Bonking is primarily caused by the total depletion of stored glycogen in your body. Once you reach this state, in medical terms known as hypoglycaemia, you will experience many detrimental physical and psychological effects, which may include:
- Loss of muscle strength/power
- Loss of co-ordination
- Muscle tremors and/or cramping
- Visual or auditory hallucinations
It would be bad enough if you experienced these symptoms just walking around but when you experience them on a bike, the danger is multiplied.
How do you know when it is happening to you?
While bonking most commonly affects road cyclists, it can also happen to leisure and touring cyclists who have headed out on long rides without taking enough food or water with them, or who haven't factored local restaurant or boulangerie closing times into their French itinerary (we rode for what seemed like HOURS to find a solitary tarte au citron after we left one lunch run too late on our Velo Francette ride).
Usually the first sign that you're in trouble is that you are not producing power for the effort you're putting in, and every movement just seems to be more difficult than it usually is.
You may also feel light-headed, have reduced peripheral vision, experience some degree of temporary hearing loss, see spots or colours, or just generally feel a lot weaker than you should.
This is different from merely being tired or fatigued from exercise. When you have that experience, it doesn't feel bad in the same way that bonking does. Once the bonk sets in, you won't really feel like yourself.

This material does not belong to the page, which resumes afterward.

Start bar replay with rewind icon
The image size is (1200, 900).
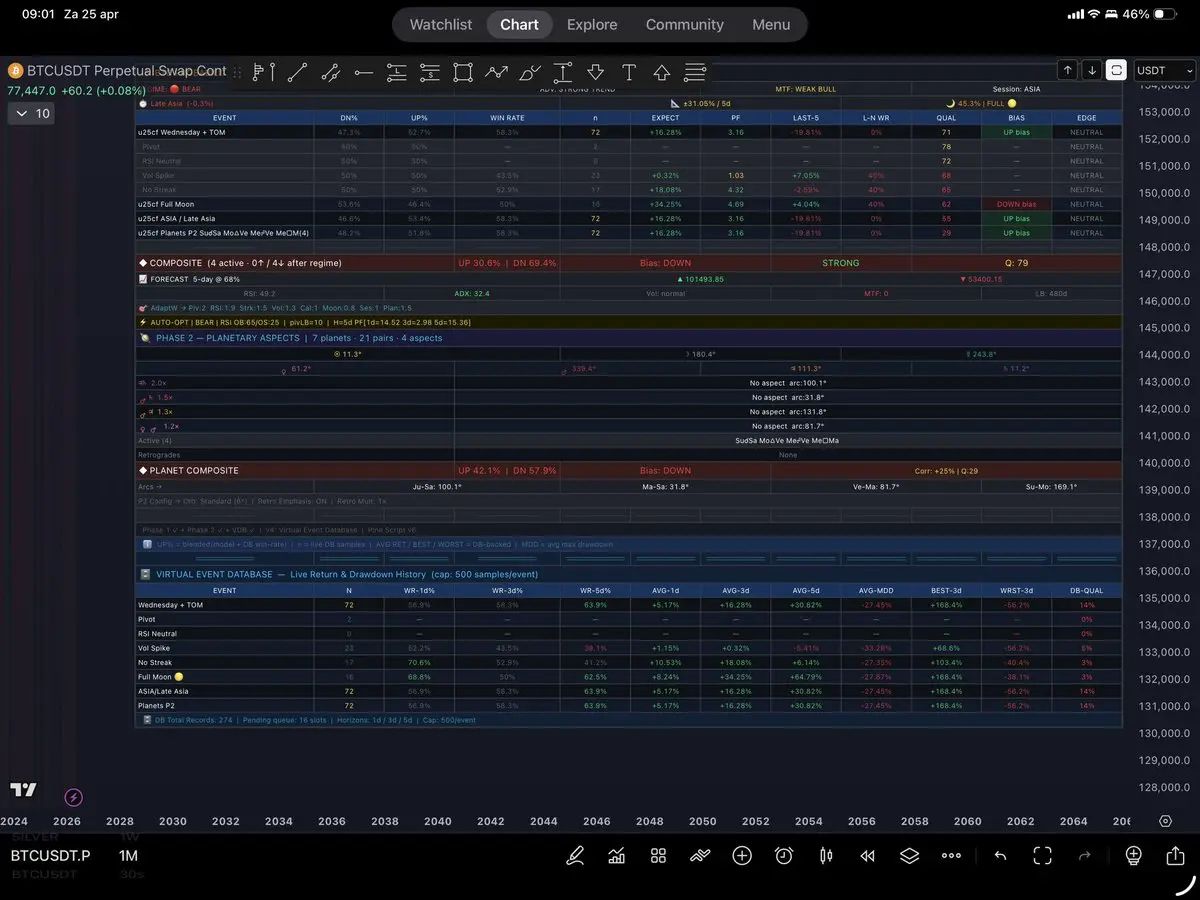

Yet bonking is actually a voluntary condition; it's just that most people are unaware of it or downplay the possibility until it actually happens to them.
Preventing the ‘bonk’ is not necessarily a difficult task as just by being aware of the danger of it, you are already past the first major hurdle. Because the bonk is caused by glycogen depletion, the key to preventing it lies in managing your glycogen stores. How you do that depends a bit on what you'll be doing.
How to prevent bonking
If you are just training, and not too intensely, then the best prevention strategy is to make sure you are taking in a decent amount of carbohydrates during the ride.
If, however, you are preparing for serious competition, then glycogen loading is recommended. You can do this by really loading up on carbs during the 2 to 3 days preceding the event, and then of course you also need to be taking in plenty of carbs, electrolytes and water during the actual competition.
While out on the road, sports energy drinks with glucose or sugar, plus electrolytes are also a good idea. Energy bars and gels are generally the foods of choice for road cyclists as they are easy to carry and handle. In fact, for a long hot ride, they can be as important an accessory as your spare inner tube, pump and tyre levers. When deciding on which bars, make sure you don't choose low-carb versions.
Muesli bars, cakes and dried fruit can also make great on-road nibbles. (See here for more suggestions on how to eat well while cycling in France).
In the case of both training and competition, it is also a good idea to consume a high carbohydrate intake 20 to 30 minutes before participating.
Bonking can be a scary sensation, but it is preventable if you anticipate it and plan for it, and maintain a steady carbohydrate intake during your ride.